Лампочки внезапно вспыхнули и погасли. Кухня погрузилась в кромешную темноту.
— Этого еще не хватало! — досадливо произнес Генри. — Не волнуйтесь, сейчас я включу газовое освещение.
Кофе они приготовили при мягком, теплом свете газовых ламп и устроились в гостиной, медленно потягивая его под мерный шум дождя. Стены этого благоустроенного дома надежно защищали их от всего остального мира.
Тем не менее, Рут заметила, что в их разговоре все чаше возникают паузы, и почувствовала тщательно скрываемое напряжение Генри. Видимо, гостеприимство стало для него обременительным, подумала она. Вот сейчас допью кофе, извинюсь и отправлюсь спать.

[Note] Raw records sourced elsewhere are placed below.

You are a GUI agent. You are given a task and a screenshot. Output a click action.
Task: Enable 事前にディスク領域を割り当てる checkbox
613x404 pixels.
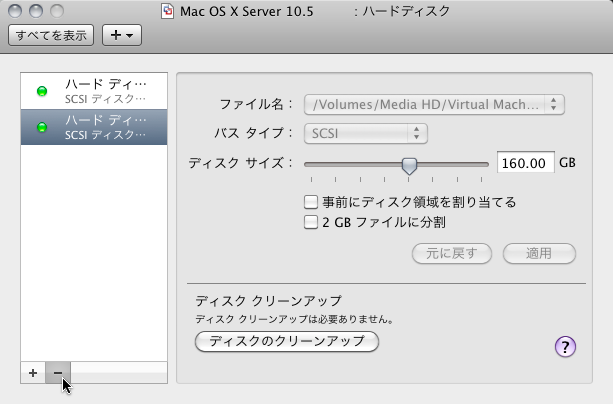(311, 201)
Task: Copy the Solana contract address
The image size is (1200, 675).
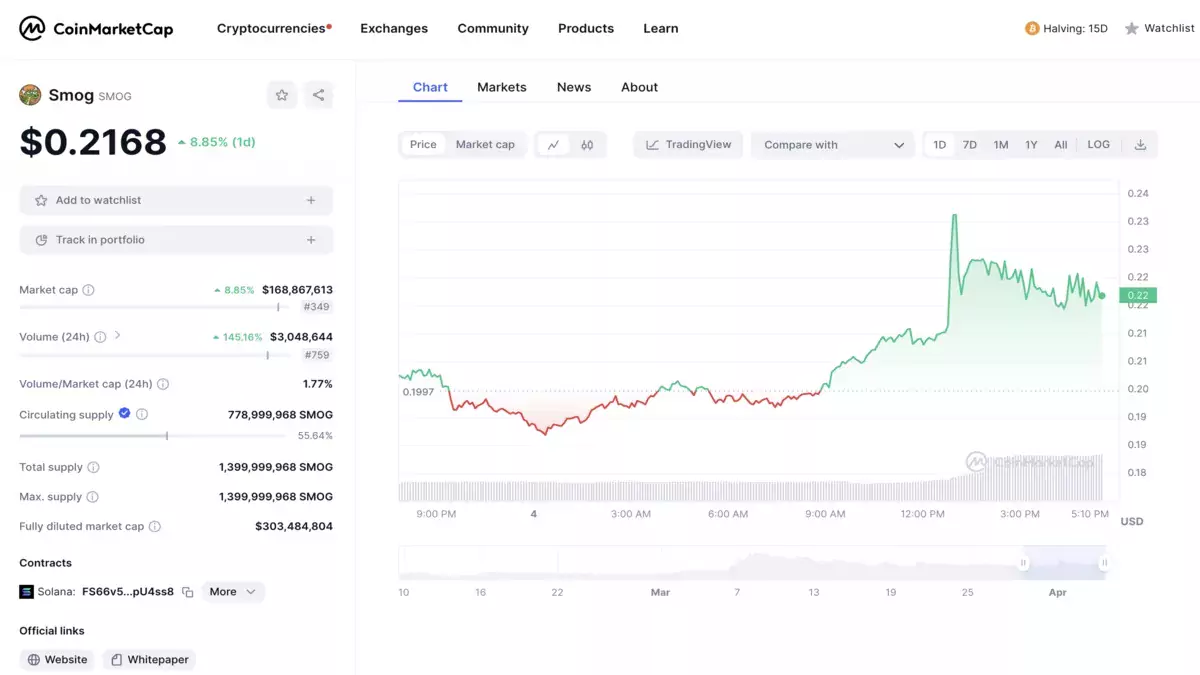Action: point(187,592)
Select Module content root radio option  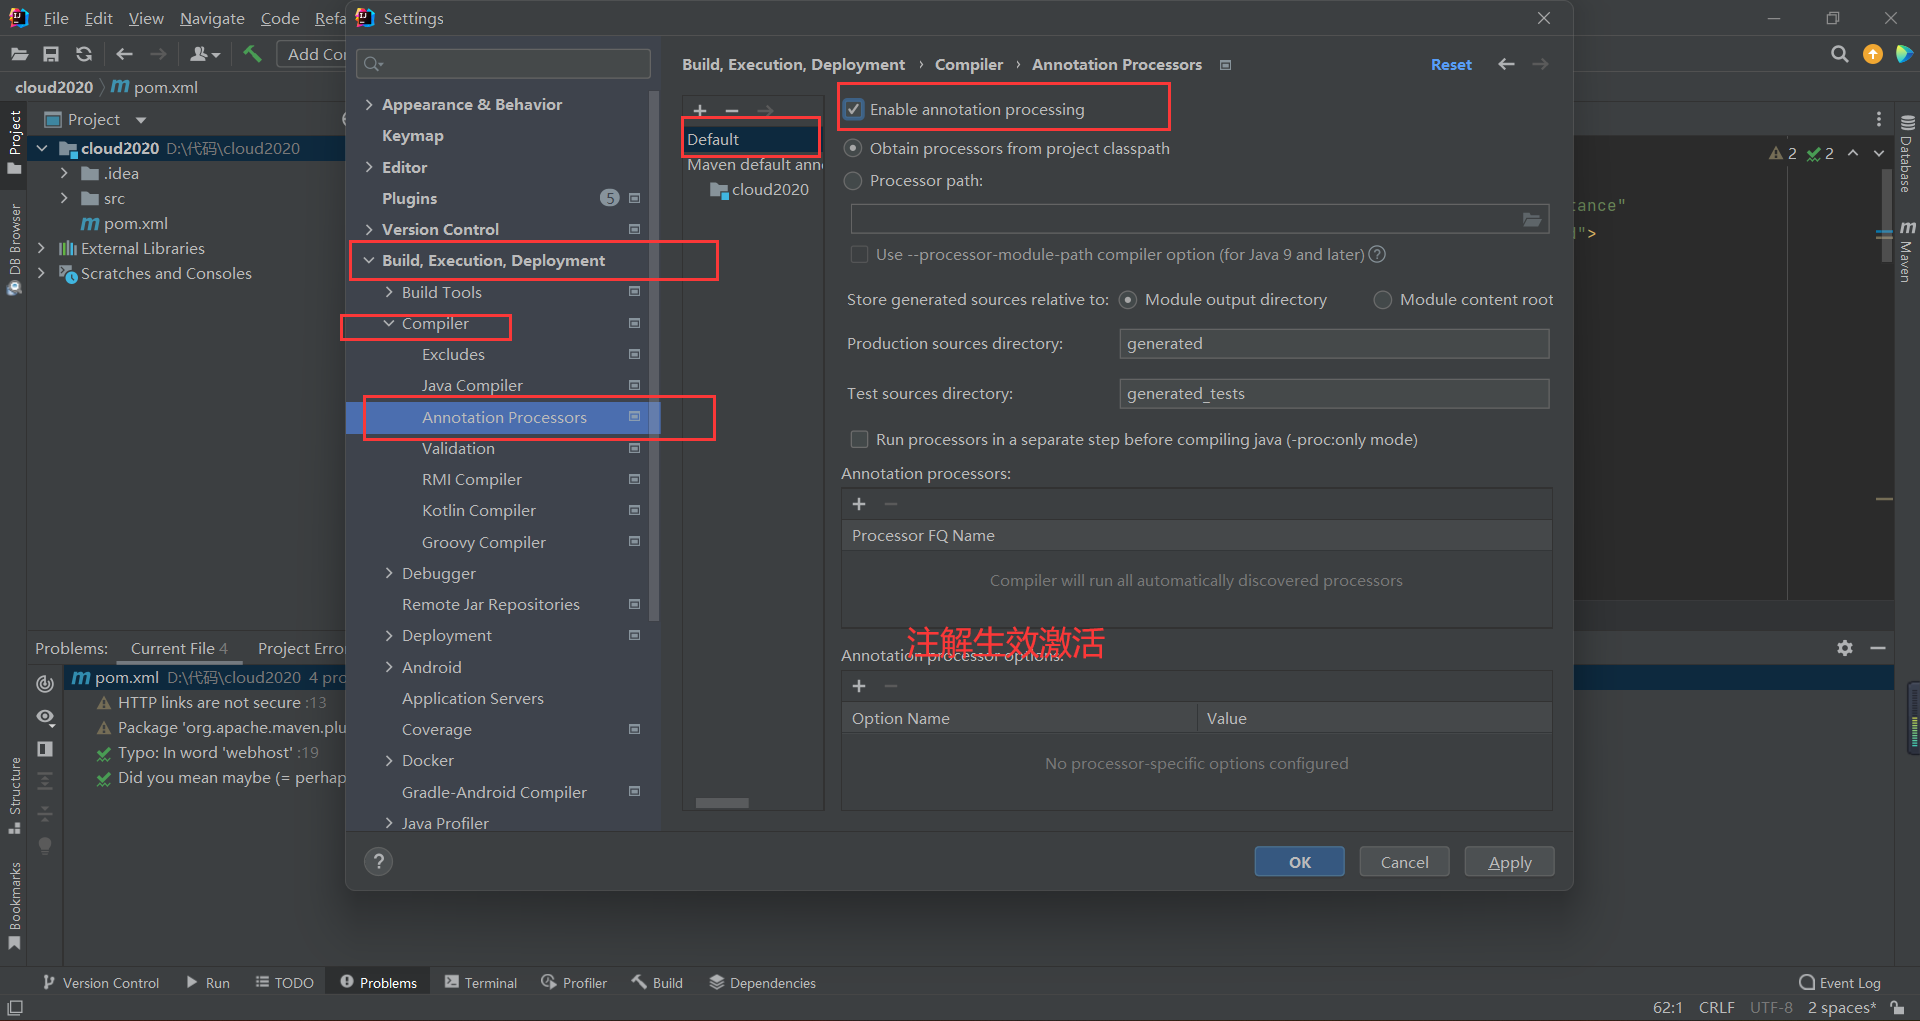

Не успела Рут поставить пустую чашку на столик, как кто-то позвонил в заднюю дверь. От неожиданности она вздрогнула.
— Кому это не сидится дома в такую ночь?
— Пойду выясню, — сказал Генри.
Рут поднялась с кресла, но осталась стоять рядом. В комнате послышался усилившийся шум дождя — дверь открылась. Затем он вновь превратился в отдаленное мерное бормотание — дверь затворили. В коридоре раздался всхлип, и тут же Генри ввел в комнату худощавую женщину лет пятидесяти. Вода стекала с нее ручьями. Женщина окинула взглядом гостиную, словно ища кого-то.

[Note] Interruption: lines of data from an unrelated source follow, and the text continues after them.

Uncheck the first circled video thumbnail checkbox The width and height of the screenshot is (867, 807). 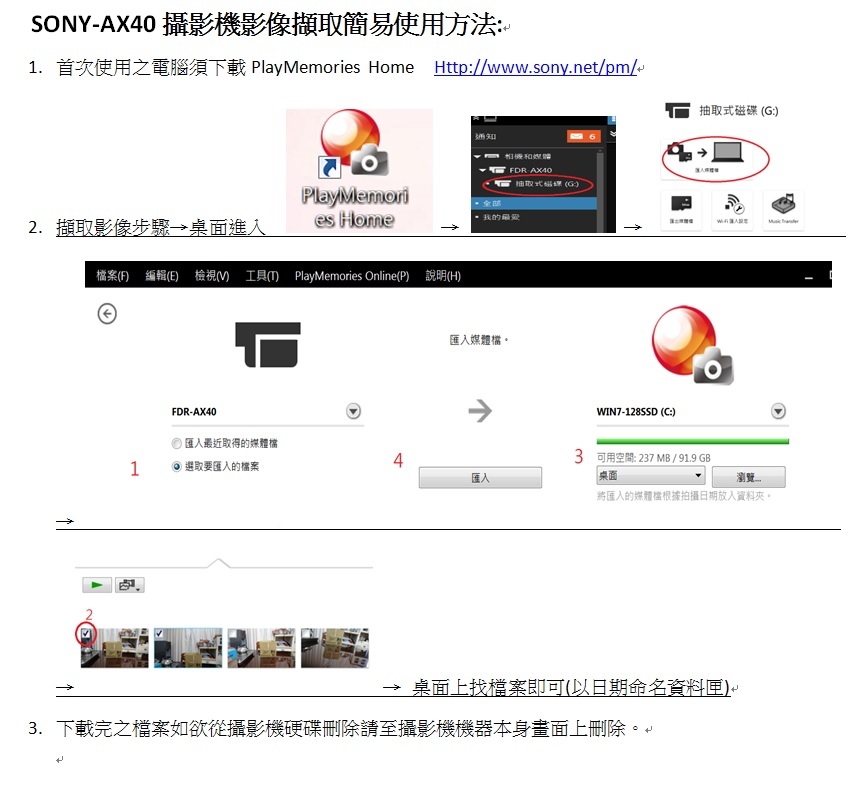84,631
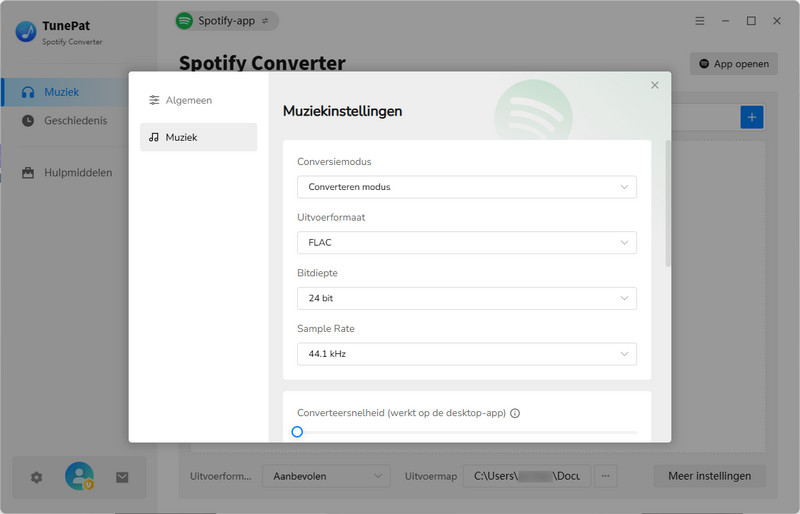
Task: Open the Uitvoerformaat FLAC dropdown
Action: [466, 243]
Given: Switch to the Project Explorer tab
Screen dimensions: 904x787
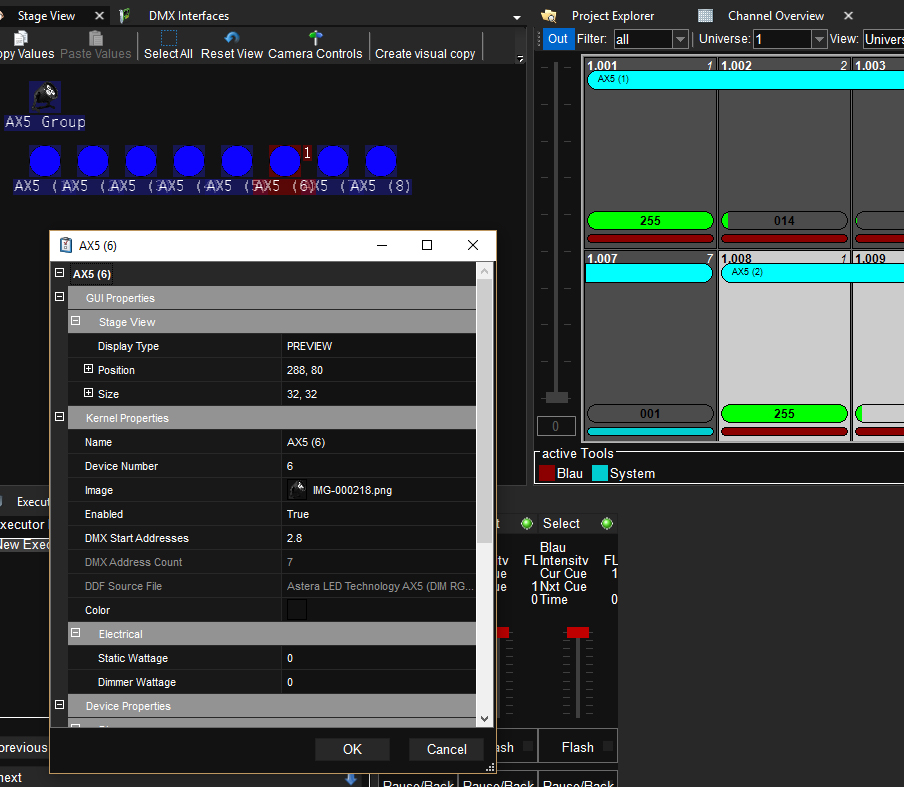Looking at the screenshot, I should 612,16.
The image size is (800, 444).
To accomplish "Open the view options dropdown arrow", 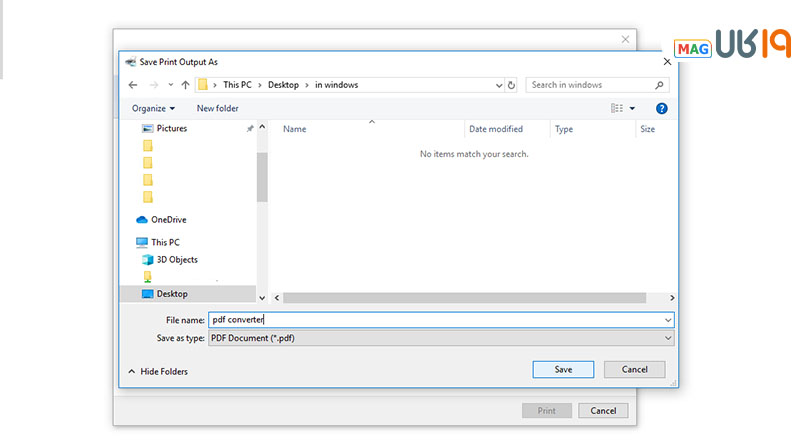I will click(633, 108).
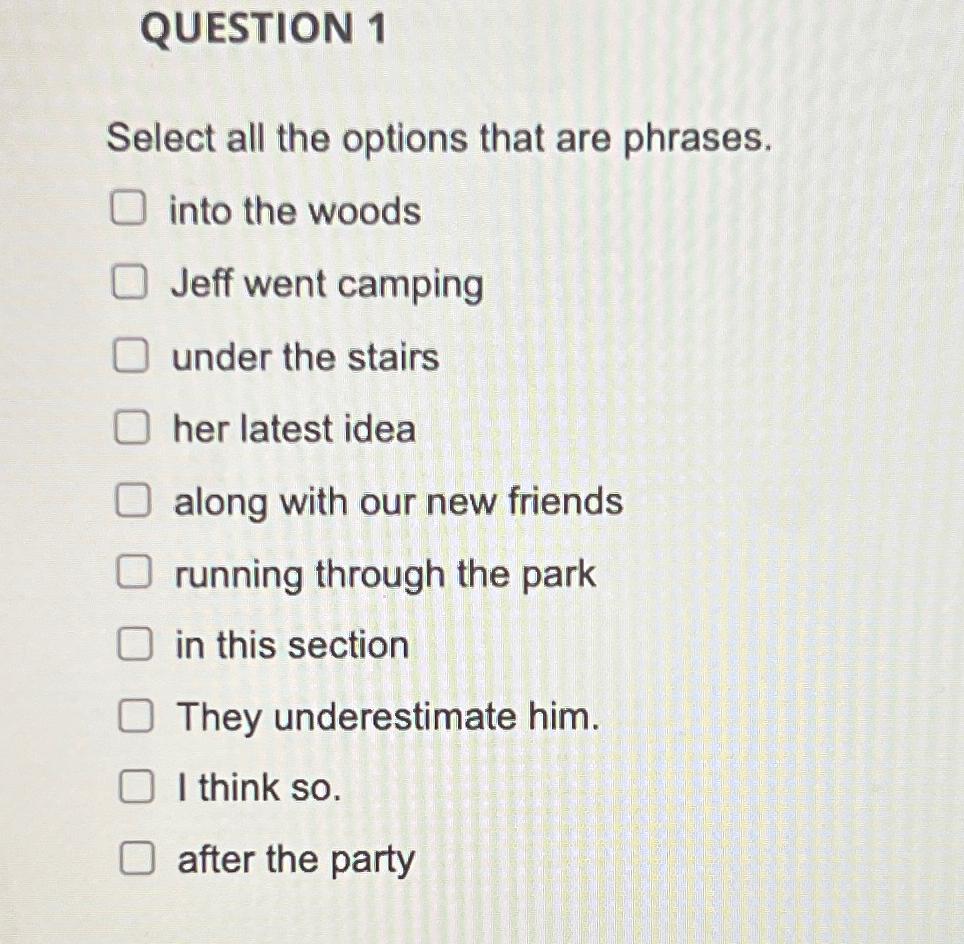964x944 pixels.
Task: Select the text 'into the woods'
Action: click(295, 211)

Генри бесцеремонно приказал Рут:
— Налейте кофе для миссис…
— Рейнолдс, — вставила женщина дрожащим голосом: у нее зуб на зуб не попадал. — Спасибо, но я очень тороплюсь. Где Питер?
— Его нет.
Женщина набрала в легкие побольше воздуху, пытаясь успокоиться.

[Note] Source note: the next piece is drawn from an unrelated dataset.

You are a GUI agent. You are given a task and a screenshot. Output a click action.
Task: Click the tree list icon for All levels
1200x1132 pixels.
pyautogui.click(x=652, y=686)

— Я думала, он здесь, — растерянно произнесла она и смолкла, расстроенная, обескураженная, словно забыв, зачем сюда пришла. Через секунду-другую, очнувшись, она вскинула глаза на Генри.
— Зачем вам Питер? — спросил тот.
Он заботливо усадил женщину в кресло и придвинул ей кофе с большим количество сливок и сахара, который быстро приготовила Рут. Девушка помогла ей взять чашку в обе руки — пальцы у женщины одеревенели.
— Понимаете, вчера мой муж перегнал часть скота из низины поближе к дому. — Миссис Рейнолдс невидящим взглядом смотрела перед собой. Пытаясь подавить сотрясавшую ее дрожь, женщина возобновила сбивчивые объяснения: — А сегодня я поехала в Нью-Плимут… Наша внучка больна, она лежит в местной больнице. Сегодня у нее день рождения. Ей исполнилось четыре годика…
Генри воспользовался тем, что она на миг смолкла, и уточнил:
— Итак, ваш муж перегнал скот в более безопасное место.
— Да. — Женщина помолчала, затем продолжила уже более спокойно: — Я посидела с Билли и вернулась домой около шести часов вечера. На столе лежала записка от Дага. В ней он писал, что телята повалили ограждение загона и умчались к устью реки; Даг отправился за ними. — Миссис Рейнолдс отпила кофе.
— Время на записке указано? — поинтересовался Генри.
— Да, — ответила женщина и посмотрела на свои часы. — Он уехал часа три назад. — Миссис Рейнолдс поставила чашку на столик. — Я сразу же бросилась туда, но речка вздулась, от моста и следа не осталось. Ни Дага, ни телят нигде не видно… А Питер с Дагом друзья, они нередко помогают друг другу по хозяйству. Вот я и прибежала сюда. — Женщина прикусила губу и на секунду-другую замолчала.